-- Begin Supplied data --

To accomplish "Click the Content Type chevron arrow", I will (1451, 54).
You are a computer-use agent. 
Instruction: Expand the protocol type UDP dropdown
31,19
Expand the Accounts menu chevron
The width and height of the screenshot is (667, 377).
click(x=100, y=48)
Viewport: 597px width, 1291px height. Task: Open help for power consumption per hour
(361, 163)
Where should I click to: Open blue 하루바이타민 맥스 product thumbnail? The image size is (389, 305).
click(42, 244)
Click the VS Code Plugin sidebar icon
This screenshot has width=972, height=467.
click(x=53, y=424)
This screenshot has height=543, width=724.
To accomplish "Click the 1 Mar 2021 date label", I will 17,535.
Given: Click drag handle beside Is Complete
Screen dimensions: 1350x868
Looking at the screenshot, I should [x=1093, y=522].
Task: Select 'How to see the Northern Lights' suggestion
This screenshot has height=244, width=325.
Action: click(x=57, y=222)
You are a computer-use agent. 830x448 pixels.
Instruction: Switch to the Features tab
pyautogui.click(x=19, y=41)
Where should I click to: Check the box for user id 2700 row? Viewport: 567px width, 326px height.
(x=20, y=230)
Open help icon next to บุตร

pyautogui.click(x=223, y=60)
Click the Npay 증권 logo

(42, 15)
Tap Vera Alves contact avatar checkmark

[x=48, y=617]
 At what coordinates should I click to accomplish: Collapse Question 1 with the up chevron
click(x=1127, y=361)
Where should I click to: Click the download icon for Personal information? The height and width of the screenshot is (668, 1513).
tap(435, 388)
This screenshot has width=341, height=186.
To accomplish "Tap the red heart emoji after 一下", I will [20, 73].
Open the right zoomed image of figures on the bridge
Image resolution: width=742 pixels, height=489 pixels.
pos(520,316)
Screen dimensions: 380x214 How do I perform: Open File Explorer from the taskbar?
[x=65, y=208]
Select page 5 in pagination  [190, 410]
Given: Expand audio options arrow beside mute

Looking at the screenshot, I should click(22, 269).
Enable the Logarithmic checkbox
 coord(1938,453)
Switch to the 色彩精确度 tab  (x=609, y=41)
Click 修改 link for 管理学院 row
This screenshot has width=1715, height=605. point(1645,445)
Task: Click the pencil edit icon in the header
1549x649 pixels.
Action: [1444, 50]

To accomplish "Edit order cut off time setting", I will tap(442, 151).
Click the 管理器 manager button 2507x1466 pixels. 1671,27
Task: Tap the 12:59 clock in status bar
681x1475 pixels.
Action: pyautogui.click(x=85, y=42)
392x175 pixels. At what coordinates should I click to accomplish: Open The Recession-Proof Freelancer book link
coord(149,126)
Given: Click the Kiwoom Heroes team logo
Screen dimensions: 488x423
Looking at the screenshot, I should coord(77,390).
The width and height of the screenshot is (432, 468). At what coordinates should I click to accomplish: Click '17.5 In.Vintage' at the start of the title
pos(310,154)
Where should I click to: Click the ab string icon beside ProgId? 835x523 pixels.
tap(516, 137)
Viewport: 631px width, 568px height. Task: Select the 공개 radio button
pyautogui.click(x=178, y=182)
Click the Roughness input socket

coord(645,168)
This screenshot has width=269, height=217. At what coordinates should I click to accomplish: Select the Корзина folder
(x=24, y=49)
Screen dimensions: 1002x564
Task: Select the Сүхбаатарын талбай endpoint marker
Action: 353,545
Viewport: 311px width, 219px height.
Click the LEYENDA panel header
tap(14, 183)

-- End Supplied data --

→ Problem description
Transcribe the records between the lines holding "Where should I click to: Open" and "Action: click(x=57, y=222)", inclusive, keeping every character as it stands.

→ Written answer
Where should I click to: Open blue 하루바이타민 맥스 product thumbnail? The image size is (389, 305).
click(42, 244)
Click the VS Code Plugin sidebar icon
This screenshot has width=972, height=467.
click(x=53, y=424)
This screenshot has height=543, width=724.
To accomplish "Click the 1 Mar 2021 date label", I will 17,535.
Given: Click drag handle beside Is Complete
Screen dimensions: 1350x868
Looking at the screenshot, I should [x=1093, y=522].
Task: Select 'How to see the Northern Lights' suggestion
This screenshot has height=244, width=325.
Action: click(x=57, y=222)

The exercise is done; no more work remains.